Why are pods getting this error and being evicted: The node was low on resource: memory. Threshold quantity: 750Mi, available: 590728Ki.

This error isn't related to CAST AI and is a common issue with Kubernetes workload configuration.

Regarding the eviction; this is an expected behavior of the Kubernetes Scheduler when requests != limits for memory, and all of the containers defined for this pod have that setup. Learn more about this here.

It's a Kubernetes best practice to set requests = limits for memory and no limits for the CPU. The idea is to get the requested memory as close as usage to get better resilience. Limits are there to protect us from bursting.

Can we safely remove CPU limits?

Our general recommendation is not to set CPU limits as it's a costly functionality and the burstable nature of workloads ensures better hardware utilization.

Add CPU limits only in case you have abusers like miners, stress-testers, etc. that may eat all CPU for long periods.

Note: Your workloads will lose Guaranteed QoS

Can a single replica deployment wait for another replica to be up before terminating? In CAST AI, can I ensure the app is healthy during a spot interruption without running multiple replicas continuously?

With a single replica deployment, it's not possible to automatically ensure that another replica is up and healthy before terminating the existing one.

The recommended solution is always to have at least two replicas running for high availability and fault tolerance to avoid service interruptions and downtime. However, there are measures you can take to mitigate downtime during spot interruptions or maintenance activities without increasing the replica count.

Suggested solutions:

  1. Implement readiness probes - By implementing a readiness probe in your application's container specification, you can ensure that the replacement pod is ready before terminating the current one. The readiness probe signals to Kubernetes when a pod is ready to serve requests.

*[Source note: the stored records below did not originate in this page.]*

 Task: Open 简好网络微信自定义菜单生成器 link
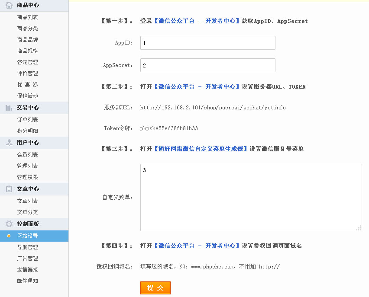[x=201, y=149]
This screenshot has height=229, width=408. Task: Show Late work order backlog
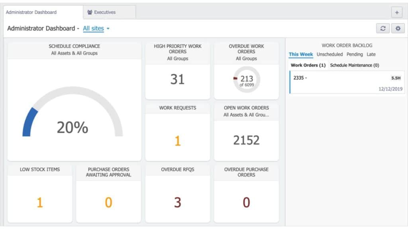371,54
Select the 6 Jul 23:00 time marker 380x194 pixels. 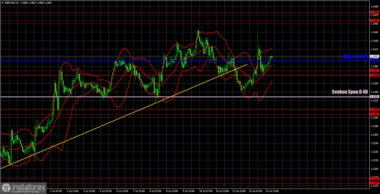pos(123,191)
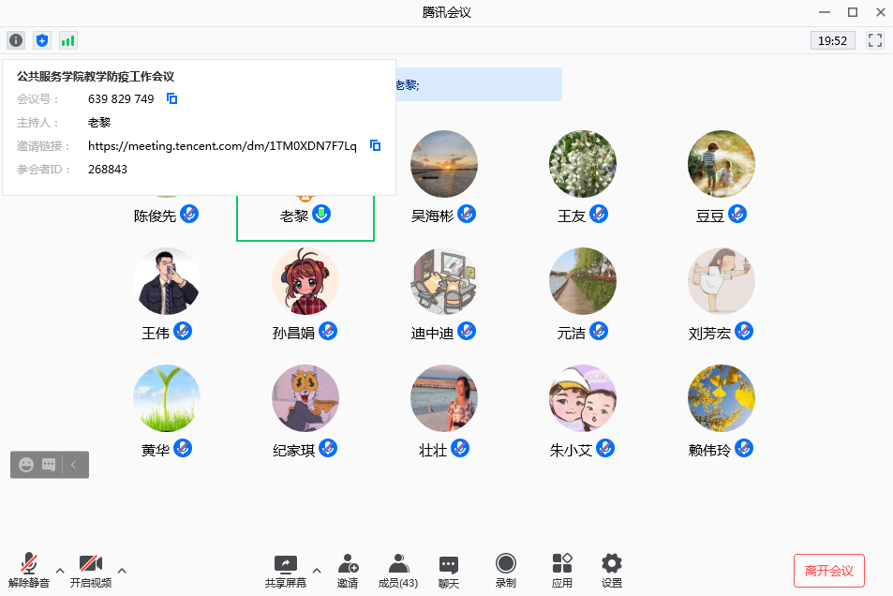Copy the meeting ID number

point(172,98)
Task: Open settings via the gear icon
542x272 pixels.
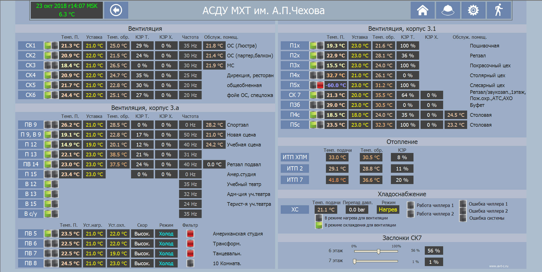Action: coord(473,10)
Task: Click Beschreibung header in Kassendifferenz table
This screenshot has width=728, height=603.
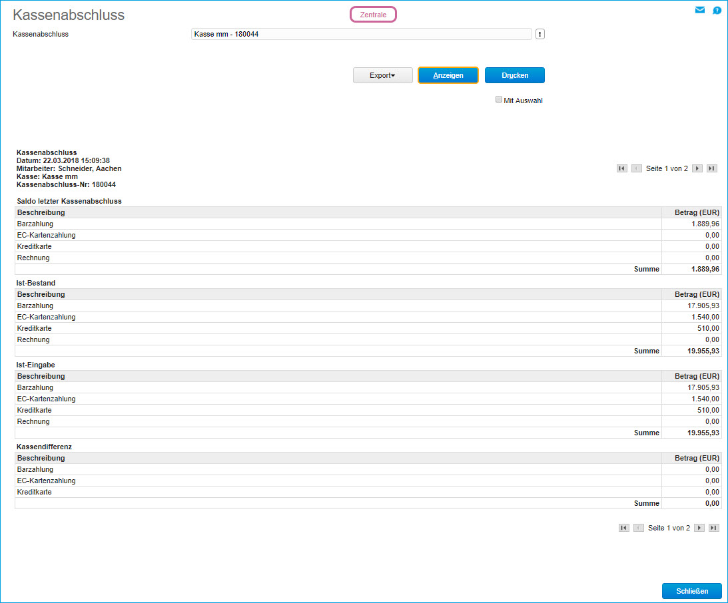Action: pos(41,458)
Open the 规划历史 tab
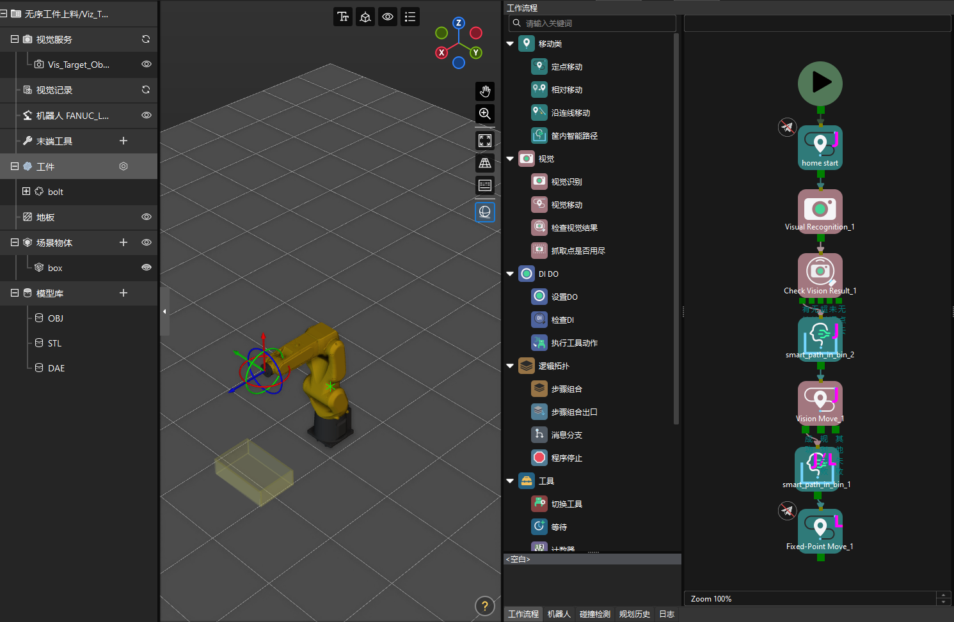Viewport: 954px width, 622px height. tap(634, 614)
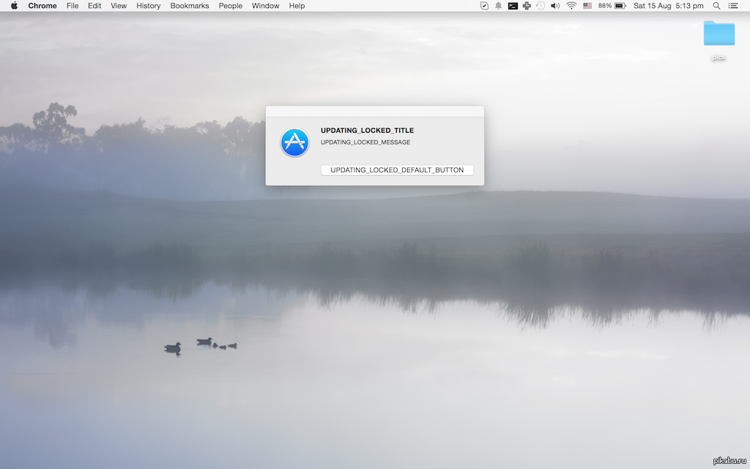The width and height of the screenshot is (750, 469).
Task: Click the App Store icon in dialog
Action: coord(294,142)
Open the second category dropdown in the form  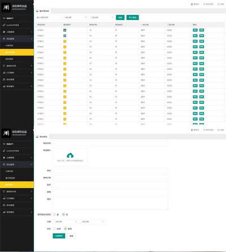pyautogui.click(x=93, y=221)
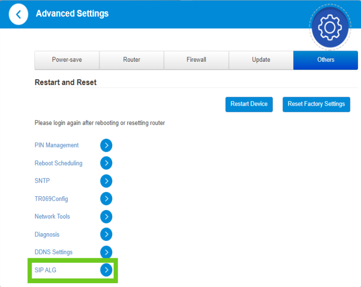Expand Diagnosis using its arrow
The width and height of the screenshot is (361, 287).
click(x=106, y=235)
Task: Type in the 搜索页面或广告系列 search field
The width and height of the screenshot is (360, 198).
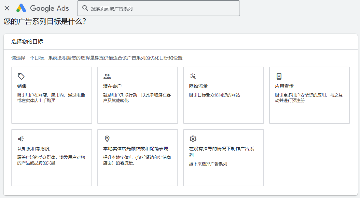Action: point(163,8)
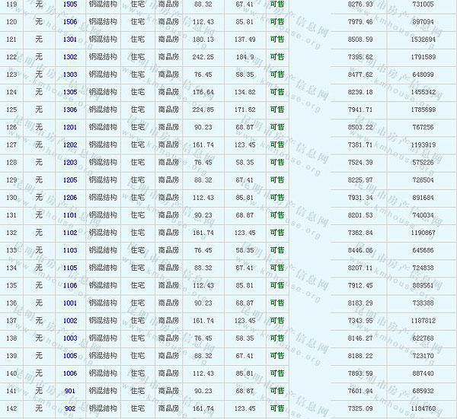Select room 1302 link
457x419 pixels.
(x=70, y=56)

But to ensure high availability during spot interruptions, it's recommended to deploy multiple replicas, which is the best solution. Here's what you can do:

  1. Deploy multiple replicas - Set up and configure your application to run multiple replicas concurrently. This way, the interruption of one replica does not impact the availability of your application, as other replicas can take over the workload.

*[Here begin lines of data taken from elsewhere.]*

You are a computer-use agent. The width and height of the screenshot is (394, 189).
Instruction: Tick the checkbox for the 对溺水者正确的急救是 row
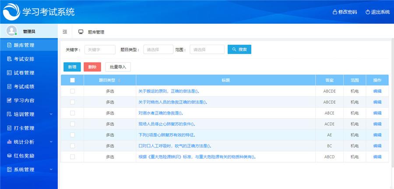[x=72, y=113]
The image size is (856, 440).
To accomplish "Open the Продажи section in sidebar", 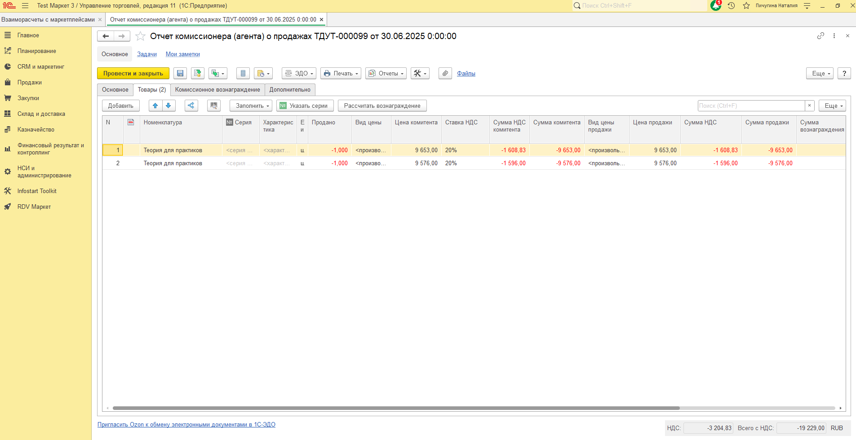I will 30,82.
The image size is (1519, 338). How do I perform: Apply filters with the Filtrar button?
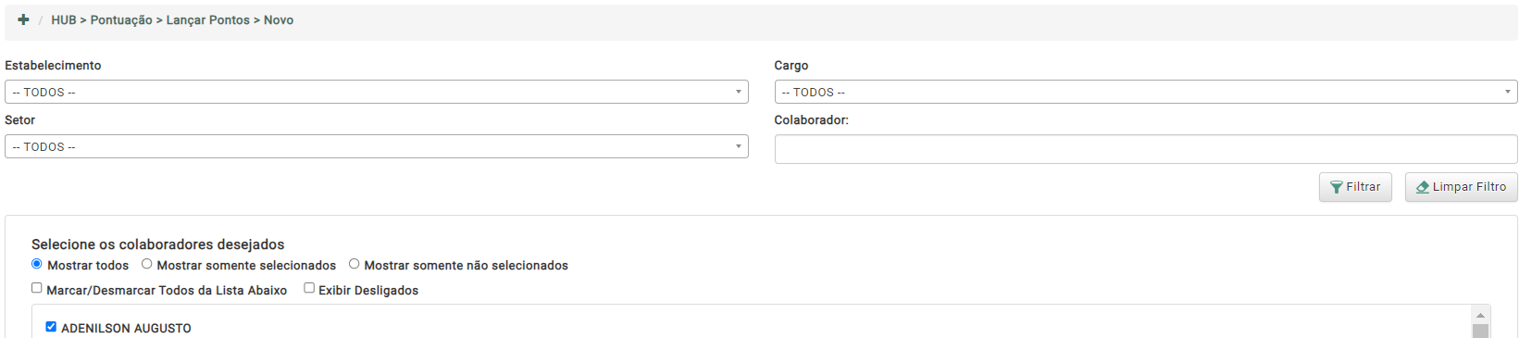[x=1355, y=187]
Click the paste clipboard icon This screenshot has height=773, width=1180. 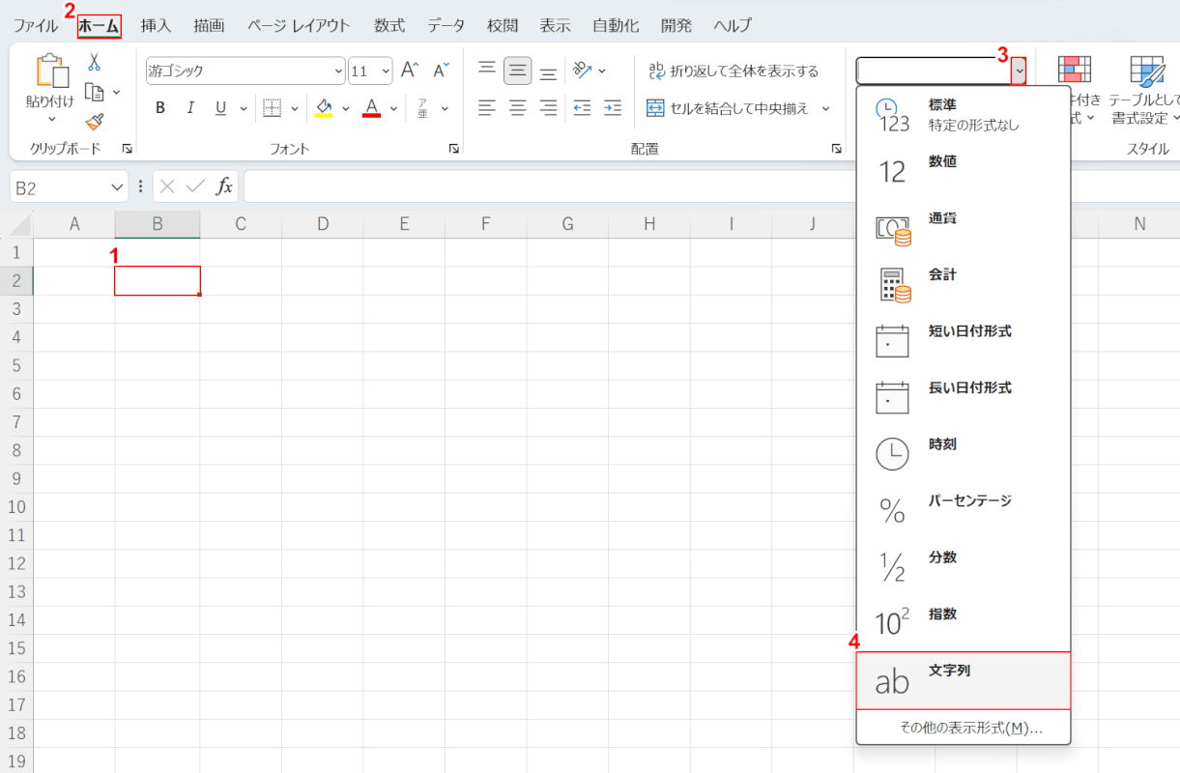(x=49, y=72)
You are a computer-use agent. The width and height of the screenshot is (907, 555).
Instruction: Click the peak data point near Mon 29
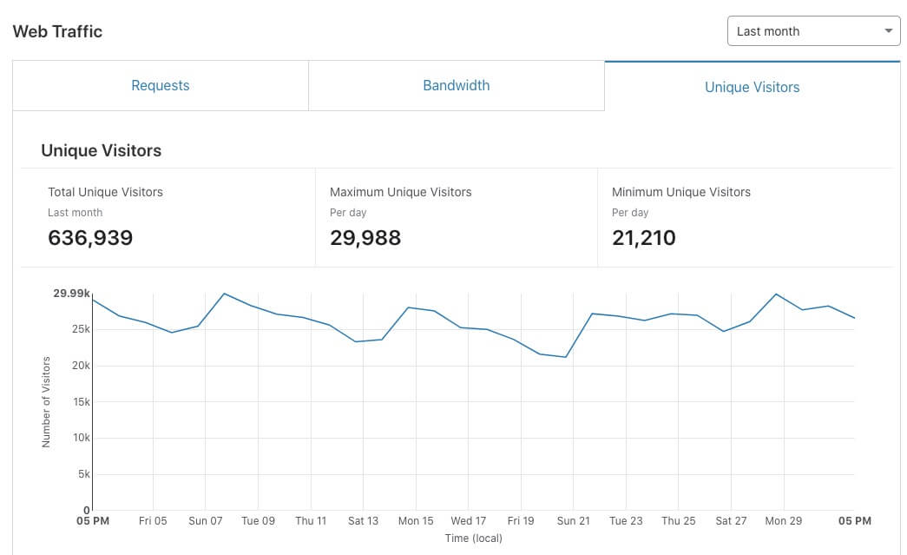[778, 294]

How can we manage OOM issues in our low-memory service during bursts, especially on nodes with insufficient memory?

To address this issue, it's common when there's a significant difference between requests and limits. Kubernetes scheduler and autoscaler consider requests, not limits. The recommendation is to avoid large deltas between them. A workaround is to create dummy pods with affinity to the problematic pod or set higher requests to prevent this scenario.